One of the primary hurdles CFOs face when transitioning to the CEO role is broadening their skill set beyond finance. While they may excel in managing budgets, cutting costs, and ensuring financial discipline, they often lack experience in driving innovation, building company culture, and inspiring talent. Hardik Sheth, who leads BCG’s Center for CFO Excellence in North America, warns that a CFO’s financial expertise can sometimes become a liability in the CEO role. An over-reliance on data and quantitative analysis may lead to blind spots in areas like vision, talent development, and fostering a positive company culture. Joanna Starek, chief commercial officer at leadership consultancy RHR International, adds that many CFOs overestimate their readiness for the top role simply because they’ve worked closely with the CEO. “They sit so close to the CEO that they feel like they know what they need to do to drive the success of the company,” she says, “but they haven’t necessarily shouldered the burden of growth.” Watching and learning from the CEO isn’t enough; successful transitions require CFOs to have already taken on strategic, operational, and interpersonal responsibilities before ascending to the CEO role.
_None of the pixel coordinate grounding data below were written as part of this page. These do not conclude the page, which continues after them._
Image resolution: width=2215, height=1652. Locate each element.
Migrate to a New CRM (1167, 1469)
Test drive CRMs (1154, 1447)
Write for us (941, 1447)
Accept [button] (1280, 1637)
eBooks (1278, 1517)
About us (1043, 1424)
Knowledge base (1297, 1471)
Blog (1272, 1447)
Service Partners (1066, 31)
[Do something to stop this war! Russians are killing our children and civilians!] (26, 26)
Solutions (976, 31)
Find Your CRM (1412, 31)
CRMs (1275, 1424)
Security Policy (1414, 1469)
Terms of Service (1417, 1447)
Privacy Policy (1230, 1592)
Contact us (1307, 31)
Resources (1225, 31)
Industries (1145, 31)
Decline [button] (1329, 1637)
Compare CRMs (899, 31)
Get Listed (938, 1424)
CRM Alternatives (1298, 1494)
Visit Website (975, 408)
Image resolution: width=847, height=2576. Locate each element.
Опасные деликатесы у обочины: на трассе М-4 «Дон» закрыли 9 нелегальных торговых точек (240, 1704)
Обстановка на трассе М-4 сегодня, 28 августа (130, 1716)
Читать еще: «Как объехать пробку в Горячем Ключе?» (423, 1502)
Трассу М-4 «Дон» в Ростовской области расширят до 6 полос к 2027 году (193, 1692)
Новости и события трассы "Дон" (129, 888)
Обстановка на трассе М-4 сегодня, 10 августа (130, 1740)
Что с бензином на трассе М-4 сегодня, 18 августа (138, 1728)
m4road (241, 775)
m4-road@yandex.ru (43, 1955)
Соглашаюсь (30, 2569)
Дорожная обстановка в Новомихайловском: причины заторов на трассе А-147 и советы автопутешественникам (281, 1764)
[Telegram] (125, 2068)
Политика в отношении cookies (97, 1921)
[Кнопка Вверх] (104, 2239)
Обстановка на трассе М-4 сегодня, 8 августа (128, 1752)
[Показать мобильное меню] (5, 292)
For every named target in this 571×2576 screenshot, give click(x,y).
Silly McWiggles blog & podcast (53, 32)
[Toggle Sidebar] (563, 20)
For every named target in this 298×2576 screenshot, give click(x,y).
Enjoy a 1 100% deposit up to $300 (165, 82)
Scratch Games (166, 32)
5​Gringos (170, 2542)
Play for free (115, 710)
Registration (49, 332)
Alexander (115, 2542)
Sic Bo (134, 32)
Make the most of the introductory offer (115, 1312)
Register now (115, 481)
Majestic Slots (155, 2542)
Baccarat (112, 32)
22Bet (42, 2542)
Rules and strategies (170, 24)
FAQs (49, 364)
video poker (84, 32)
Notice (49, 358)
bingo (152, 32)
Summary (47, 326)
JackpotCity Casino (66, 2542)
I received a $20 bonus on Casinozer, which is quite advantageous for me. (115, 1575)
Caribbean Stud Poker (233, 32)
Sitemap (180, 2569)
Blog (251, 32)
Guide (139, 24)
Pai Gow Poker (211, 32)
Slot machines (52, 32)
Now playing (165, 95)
Another critical factor in the success of a CFO-turned-CEO is the development of soft skills, which are often overlooked in the finance-centric career path. Kathy Pattillo, managing partner at Boyden, emphasizes that qualities like being an attentive listener and having an engaging personality are essential for thriving as a CEO. These traits, she notes, can’t be learned in a classroom—they must be cultivated over time. CFOs who fail to broaden their business acumen and communication skills early in their careers may struggle to adapt to the more expansive demands of the CEO role. For instance, a CFO who excels at cutting costs but lacks the ability to connect with employees or inspire confidence in stakeholders may find it difficult to lead effectively.
The industry in which a CFO operates can also play a significant role in determining their success as a CEO. CFOs who transition to the top role are more common in industries like finance, energy, consumer goods, and services, where numbers-driven decision-making is highly valued. However, in sectors like technology and healthcare, where innovation and risk-taking are paramount, CFOs are less likely to be promoted to the CEO position. Bob Swan, Intel’s former CFO-turned-CEO, exemplifies the challenges of transitioning from finance to the top role in an innovation-driven industry. While Swan was praised for his financial expertise, he struggled to drive innovation and respond to market shifts, leading to Intel’s declining performance during his tenure. This case highlights the importance of industry-specific considerations and the limitations of relying solely on financial acumen in industries where visionary leadership is critical.
Ultimately, the transition from CFO to CEO is complex and multifaceted. While some CFOs excel in the top role, others find the leap too great, often due to a lack of preparation in areas beyond finance. The key to success lies in a combination of financial discipline, strategic vision, and leadership skills—a rare blend that not all CFOs possess. As the role of the CEO continues to evolve, companies must carefully consider whether a CFO’s expertise aligns with the broader demands of the position and whether they have the necessary tools to bridge the gap between finance and leadership. By fostering well-rounded development and recognizing the limitations of a purely financial focus, organizations can better equip their CFOs to thrive in the CEO role and drive long-term success.